◆ About this task ◆
Your answer should be an exact copy of all the entries, free of pictures.

*** Data shown ***

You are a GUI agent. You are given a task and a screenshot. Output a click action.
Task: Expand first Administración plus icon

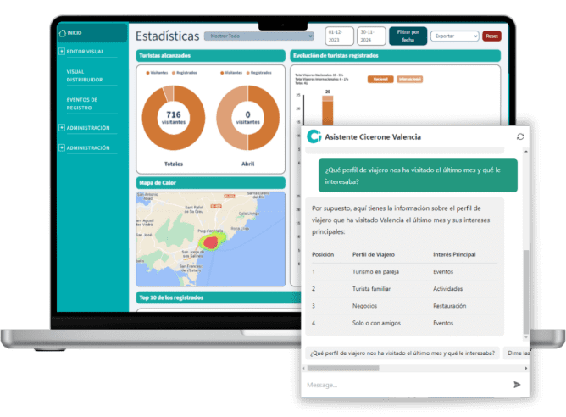(62, 128)
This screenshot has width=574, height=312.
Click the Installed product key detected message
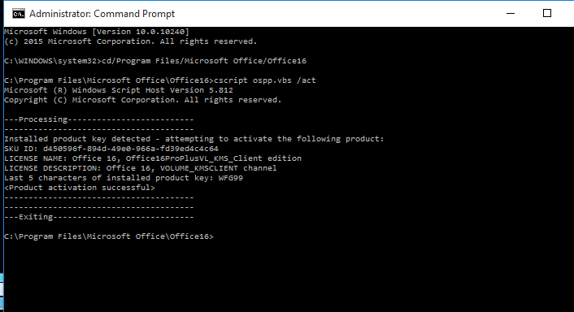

***

◆ Reply to the exercise ◆
You are a GUI agent. You are given a task and a screenshot. Output a click action.
Task: Expand first Administración plus icon

(62, 128)
This screenshot has width=574, height=312.
Click the Installed product key detected message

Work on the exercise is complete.